Bigger batches are good, but they result in locking. Picking a good batch size relative to how much data you have
is important. This new technique lets you, effectively, buy a "meta batch" for free (that is a terrible analogy, but it's the best I can do.).
As batches get bigger and can't fit inside a single gpu or single compute node, your challenge becomes data transport. So anything that will be able to decouple your computatational agents can be a win.
In this case, it's a more clever way of decoupling your agents. Normally asynchronous batches are awful, but this is kind of a very clever way of allowing for asynchronous batching of your data.
If I may opine on the matter, I think we're reaching a point where machine learning researchers should start thinking about abandoning python as a programming medium.

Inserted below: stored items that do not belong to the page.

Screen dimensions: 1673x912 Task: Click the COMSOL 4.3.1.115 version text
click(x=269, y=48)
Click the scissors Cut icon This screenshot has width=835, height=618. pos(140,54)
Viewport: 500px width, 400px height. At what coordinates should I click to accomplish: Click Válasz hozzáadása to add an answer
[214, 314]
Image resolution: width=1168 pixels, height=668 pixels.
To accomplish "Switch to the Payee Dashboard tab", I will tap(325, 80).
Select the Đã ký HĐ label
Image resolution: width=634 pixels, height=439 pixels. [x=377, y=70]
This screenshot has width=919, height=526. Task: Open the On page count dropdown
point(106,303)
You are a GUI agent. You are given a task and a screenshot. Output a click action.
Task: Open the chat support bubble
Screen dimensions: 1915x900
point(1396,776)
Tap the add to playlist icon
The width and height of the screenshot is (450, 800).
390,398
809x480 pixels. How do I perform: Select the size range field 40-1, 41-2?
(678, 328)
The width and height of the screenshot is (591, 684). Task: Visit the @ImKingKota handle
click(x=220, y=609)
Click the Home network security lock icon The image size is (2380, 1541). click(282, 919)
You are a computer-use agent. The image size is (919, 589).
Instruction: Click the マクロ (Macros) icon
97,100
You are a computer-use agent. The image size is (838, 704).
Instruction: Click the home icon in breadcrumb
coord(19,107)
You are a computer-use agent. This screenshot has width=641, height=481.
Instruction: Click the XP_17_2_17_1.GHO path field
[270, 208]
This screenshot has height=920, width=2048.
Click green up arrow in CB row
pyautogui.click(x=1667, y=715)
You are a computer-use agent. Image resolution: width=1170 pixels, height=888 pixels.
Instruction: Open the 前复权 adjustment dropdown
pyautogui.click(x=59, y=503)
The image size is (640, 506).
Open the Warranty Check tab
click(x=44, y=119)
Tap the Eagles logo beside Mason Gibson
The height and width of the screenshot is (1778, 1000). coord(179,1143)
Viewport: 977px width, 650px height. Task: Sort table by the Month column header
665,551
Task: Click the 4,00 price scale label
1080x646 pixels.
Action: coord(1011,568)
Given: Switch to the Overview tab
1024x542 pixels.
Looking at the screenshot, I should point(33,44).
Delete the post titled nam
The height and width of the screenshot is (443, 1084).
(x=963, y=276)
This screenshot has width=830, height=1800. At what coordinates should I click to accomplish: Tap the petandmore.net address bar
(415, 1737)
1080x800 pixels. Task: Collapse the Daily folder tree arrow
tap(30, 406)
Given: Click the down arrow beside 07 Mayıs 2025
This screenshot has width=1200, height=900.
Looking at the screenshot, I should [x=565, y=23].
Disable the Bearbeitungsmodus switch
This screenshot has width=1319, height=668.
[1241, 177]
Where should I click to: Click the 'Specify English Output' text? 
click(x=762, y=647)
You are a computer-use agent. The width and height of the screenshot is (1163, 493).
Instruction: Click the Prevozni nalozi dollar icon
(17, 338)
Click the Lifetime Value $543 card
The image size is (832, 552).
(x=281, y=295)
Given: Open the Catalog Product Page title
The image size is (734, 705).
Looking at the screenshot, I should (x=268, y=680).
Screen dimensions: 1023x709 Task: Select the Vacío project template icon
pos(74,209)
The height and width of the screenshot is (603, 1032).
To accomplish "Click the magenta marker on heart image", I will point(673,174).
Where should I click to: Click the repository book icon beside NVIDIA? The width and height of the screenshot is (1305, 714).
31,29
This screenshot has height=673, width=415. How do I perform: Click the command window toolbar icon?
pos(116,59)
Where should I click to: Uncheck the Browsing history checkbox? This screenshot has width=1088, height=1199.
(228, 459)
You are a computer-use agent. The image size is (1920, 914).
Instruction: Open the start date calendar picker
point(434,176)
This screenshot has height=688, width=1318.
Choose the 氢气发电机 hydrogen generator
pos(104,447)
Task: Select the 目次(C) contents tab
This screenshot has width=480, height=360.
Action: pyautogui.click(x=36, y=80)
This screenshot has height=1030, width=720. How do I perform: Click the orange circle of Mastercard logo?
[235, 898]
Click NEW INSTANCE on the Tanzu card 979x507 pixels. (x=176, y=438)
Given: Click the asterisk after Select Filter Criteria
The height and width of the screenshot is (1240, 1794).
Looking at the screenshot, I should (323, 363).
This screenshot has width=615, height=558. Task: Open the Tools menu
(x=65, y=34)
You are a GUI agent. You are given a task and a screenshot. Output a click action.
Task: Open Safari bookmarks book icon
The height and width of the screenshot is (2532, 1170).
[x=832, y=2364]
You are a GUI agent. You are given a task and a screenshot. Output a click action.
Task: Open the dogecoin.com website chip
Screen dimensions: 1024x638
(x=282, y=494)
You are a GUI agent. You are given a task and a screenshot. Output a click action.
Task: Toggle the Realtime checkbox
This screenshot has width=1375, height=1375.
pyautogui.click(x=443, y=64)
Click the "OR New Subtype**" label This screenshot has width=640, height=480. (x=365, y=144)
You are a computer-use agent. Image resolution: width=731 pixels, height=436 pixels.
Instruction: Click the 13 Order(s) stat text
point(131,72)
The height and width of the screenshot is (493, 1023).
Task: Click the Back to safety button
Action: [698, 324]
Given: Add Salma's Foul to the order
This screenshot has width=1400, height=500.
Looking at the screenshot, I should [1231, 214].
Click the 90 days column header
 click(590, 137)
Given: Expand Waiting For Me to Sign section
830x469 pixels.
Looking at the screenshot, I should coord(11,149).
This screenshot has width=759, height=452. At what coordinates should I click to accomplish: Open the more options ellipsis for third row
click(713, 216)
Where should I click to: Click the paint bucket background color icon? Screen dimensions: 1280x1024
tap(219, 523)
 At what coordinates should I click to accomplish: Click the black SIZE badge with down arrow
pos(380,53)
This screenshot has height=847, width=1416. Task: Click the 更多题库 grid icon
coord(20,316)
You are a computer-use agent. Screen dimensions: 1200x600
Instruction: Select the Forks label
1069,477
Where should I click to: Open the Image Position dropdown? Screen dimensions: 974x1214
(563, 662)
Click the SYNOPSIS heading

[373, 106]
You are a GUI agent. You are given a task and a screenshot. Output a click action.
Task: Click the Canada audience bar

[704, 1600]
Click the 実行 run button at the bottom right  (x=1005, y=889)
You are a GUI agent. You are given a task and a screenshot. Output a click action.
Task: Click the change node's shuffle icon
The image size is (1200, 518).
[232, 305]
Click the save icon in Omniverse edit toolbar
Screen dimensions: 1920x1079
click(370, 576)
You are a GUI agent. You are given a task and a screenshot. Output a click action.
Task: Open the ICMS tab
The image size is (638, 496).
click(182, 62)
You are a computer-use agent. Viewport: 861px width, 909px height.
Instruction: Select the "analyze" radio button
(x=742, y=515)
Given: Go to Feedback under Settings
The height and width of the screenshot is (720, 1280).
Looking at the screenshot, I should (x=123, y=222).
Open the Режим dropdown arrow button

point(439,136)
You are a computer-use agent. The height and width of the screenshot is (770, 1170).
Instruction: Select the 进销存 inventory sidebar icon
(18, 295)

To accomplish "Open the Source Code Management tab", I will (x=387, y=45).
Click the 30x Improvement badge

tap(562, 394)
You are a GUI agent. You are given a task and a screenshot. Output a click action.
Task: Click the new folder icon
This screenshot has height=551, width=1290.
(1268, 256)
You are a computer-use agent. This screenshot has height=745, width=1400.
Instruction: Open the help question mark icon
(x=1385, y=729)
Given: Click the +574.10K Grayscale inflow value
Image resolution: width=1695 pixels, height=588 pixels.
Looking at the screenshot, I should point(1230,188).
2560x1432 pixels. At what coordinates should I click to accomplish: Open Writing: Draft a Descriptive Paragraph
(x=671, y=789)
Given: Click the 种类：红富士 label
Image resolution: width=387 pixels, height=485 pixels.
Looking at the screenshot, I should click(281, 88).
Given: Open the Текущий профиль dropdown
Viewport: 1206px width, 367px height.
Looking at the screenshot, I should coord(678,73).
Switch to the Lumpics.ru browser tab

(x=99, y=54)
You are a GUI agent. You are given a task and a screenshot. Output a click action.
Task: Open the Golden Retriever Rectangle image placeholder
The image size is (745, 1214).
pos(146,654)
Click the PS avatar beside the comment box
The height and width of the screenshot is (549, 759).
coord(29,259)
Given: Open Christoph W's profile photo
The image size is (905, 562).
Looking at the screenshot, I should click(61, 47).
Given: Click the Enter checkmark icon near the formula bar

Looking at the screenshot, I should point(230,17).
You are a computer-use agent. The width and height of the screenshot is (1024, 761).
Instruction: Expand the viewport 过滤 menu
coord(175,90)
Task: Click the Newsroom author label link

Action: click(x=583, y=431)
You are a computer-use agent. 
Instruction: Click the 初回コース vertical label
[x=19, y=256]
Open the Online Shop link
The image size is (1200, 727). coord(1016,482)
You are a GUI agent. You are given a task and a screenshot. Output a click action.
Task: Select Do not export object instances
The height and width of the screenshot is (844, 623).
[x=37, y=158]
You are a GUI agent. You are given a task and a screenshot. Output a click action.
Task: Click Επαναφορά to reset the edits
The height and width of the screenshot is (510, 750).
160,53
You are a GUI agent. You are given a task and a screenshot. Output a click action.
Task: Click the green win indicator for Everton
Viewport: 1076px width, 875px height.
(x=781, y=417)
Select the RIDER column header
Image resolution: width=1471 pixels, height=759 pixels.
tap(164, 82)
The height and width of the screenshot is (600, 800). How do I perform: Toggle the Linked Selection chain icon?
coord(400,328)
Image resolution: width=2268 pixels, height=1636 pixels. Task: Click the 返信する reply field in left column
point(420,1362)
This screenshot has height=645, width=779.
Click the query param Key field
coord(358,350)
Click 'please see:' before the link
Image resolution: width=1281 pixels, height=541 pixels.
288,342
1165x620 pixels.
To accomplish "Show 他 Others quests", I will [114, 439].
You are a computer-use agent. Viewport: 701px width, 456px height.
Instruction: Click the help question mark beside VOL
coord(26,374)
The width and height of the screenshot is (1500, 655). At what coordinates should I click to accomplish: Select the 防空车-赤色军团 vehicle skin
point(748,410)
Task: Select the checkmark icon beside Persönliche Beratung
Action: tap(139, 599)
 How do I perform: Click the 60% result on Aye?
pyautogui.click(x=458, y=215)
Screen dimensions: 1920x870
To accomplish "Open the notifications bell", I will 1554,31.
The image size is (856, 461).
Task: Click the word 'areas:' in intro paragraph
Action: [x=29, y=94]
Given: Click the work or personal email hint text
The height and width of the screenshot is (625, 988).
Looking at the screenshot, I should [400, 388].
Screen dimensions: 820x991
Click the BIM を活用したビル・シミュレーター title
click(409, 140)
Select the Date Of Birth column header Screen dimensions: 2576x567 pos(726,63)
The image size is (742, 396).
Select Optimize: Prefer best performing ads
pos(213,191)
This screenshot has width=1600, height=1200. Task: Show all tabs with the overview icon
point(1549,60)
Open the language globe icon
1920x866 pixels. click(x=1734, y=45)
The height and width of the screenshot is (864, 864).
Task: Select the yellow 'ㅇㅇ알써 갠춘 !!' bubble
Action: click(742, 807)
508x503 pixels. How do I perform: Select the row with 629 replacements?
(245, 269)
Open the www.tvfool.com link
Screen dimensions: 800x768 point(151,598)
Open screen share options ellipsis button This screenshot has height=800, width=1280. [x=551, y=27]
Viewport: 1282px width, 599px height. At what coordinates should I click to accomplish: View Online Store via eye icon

For example, the other decoupling strategy (decoupled neural net backpropagation) doesn't really seem like something I would want to write in python, much less debug someone else's code. Python is really not an appropriate framework for tackling difficult problems in distribution and network coordination.
As long as the big ML libraries support these strategies, people will use them. The choice of user language is not critical. Tensorflow/PyTorch are basically an ML-specific programming model with a Python interface.
Did you read what I wrote? I'm not making any claims about numerical performance. I'm saying there are better choices (in terms of being easy for the programmer to write and debug) for programming other aspects, like network, asynchronous coordination, etc.